Acute retinal necrosis (ARN) is caused by the alpha-herpesvirus subfamily, including herpes simplex virus type 1 (HSV-1). Some viruses use host-derived long non-coding RNA (lncRNA) for proliferation. Hence, we focused on lncRNA as a novel antiviral therapeutic target for ARN.
First, using 661W cells (murine photoreceptor cell line) infected by HSV-1, we comprehensively identified host-derived lncRNAs whose expression was induced after the infection. Of these lncRNAs, we focused on lncRNA U90926, which was also highly expressed in the retina of the murine ARN model. HSV-1 DNA replication and HSV-1 proliferation were remarkably suppressed in HSV-1 infected U90926-knockdown cells. In addition, the survival rates of U90926-knockdown cells after HSV-1 infection were significantly higher than those of the control cells.
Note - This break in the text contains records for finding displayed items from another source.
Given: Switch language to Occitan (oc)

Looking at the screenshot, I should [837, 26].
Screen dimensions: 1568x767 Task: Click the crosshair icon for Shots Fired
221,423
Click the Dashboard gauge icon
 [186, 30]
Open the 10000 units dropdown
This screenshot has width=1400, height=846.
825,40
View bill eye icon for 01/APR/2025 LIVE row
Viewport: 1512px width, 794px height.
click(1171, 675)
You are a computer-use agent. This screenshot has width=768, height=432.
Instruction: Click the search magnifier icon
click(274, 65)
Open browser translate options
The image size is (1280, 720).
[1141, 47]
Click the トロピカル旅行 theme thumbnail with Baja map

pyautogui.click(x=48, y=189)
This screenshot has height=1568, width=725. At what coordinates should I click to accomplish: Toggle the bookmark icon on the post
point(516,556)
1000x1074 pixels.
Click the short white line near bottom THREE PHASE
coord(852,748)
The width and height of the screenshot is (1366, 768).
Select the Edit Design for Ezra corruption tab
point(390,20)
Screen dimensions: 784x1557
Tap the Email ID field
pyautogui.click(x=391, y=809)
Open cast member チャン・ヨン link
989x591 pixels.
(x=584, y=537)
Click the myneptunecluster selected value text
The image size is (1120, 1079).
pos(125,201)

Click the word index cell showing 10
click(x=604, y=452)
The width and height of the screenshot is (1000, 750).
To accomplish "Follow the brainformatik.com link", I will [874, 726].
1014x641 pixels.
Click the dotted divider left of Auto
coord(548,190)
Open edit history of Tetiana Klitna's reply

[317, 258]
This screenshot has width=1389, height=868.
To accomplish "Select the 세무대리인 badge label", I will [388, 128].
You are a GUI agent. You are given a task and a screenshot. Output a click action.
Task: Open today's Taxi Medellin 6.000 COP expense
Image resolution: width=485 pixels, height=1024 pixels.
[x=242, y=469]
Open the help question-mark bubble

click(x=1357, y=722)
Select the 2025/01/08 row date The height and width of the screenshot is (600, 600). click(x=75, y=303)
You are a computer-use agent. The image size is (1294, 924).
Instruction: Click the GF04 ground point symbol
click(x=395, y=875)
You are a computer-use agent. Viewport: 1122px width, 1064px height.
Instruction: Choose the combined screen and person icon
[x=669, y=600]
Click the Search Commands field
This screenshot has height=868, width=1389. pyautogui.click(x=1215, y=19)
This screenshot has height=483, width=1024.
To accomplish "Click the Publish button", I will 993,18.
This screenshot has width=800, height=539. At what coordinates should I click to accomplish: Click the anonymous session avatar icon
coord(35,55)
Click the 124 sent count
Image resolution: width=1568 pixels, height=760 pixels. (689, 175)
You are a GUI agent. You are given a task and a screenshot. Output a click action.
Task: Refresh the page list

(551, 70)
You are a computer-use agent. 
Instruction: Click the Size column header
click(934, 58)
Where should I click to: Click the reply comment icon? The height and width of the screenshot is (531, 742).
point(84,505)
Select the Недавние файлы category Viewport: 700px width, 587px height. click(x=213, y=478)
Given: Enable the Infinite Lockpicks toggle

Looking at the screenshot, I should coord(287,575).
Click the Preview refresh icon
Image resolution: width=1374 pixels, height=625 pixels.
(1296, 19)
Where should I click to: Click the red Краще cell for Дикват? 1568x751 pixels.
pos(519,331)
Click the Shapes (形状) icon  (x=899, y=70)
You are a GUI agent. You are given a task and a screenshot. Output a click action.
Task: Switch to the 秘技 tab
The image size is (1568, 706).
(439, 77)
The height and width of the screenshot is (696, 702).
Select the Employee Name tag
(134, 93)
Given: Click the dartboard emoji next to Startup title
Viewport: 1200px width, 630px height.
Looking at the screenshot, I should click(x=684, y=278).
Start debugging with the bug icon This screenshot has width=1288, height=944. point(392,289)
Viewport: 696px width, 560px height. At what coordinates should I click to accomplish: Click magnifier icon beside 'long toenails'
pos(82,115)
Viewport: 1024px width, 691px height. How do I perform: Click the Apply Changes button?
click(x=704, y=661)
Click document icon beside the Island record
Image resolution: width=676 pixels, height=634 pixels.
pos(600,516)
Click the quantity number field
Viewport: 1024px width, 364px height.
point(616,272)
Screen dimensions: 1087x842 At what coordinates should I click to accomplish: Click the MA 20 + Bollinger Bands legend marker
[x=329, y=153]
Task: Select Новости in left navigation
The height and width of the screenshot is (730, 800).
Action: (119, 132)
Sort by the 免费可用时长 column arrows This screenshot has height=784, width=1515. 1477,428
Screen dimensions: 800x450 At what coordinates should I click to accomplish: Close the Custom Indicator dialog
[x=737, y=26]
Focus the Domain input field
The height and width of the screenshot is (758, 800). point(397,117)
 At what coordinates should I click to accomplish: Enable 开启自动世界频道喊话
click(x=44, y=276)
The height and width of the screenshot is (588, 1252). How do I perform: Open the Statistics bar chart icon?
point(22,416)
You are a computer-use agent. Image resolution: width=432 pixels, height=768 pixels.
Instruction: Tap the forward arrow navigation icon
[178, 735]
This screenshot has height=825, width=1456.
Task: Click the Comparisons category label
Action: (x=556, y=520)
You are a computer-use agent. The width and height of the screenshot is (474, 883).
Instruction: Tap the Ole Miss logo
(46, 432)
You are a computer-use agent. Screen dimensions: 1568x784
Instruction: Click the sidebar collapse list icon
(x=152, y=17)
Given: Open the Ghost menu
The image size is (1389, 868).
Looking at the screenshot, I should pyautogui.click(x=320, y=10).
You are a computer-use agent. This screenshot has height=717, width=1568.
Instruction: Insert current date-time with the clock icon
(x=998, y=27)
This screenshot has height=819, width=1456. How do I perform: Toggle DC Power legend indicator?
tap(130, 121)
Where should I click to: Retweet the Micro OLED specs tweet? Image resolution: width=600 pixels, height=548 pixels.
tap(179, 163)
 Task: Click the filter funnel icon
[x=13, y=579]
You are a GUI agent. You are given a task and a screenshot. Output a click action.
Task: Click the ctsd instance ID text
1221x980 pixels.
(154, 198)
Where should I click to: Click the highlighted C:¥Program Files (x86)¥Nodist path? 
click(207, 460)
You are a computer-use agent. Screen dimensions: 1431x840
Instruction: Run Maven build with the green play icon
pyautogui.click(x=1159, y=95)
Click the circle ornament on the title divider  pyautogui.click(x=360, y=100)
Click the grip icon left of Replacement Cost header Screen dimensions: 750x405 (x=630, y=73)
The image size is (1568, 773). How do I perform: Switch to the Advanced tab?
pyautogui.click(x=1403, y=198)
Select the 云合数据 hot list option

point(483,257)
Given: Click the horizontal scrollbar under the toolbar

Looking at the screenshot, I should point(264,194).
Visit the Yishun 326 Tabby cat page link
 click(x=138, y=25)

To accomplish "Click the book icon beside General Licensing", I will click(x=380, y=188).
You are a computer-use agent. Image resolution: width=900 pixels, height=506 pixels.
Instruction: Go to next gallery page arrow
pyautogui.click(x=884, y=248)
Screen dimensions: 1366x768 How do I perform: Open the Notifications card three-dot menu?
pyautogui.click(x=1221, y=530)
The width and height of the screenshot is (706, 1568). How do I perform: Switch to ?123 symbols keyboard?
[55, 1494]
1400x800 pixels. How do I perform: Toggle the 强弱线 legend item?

Further, we identified the human U90926 gene that coded two transcripts (i. e., 1,955 and 592 bases) in the human genome. In the vitreous fluid of patients with ARN caused by HSV-1, the amount of longer human U90926 transcript was remarkably high. We found that the amount of transcript had a strong positive correlation with the vitreous humor viral load and final best-corrected logarithmic minimum angle of resolution (logMAR) visual acuity.
Considering these findings, lncRNA U90926 could be a potential novel therapeutic target for ARN caused by HSV-1.
Nippon Ganka Gakkai Zasshi (J Jpn Ophthalmol Soc) 126: 948-957,2022.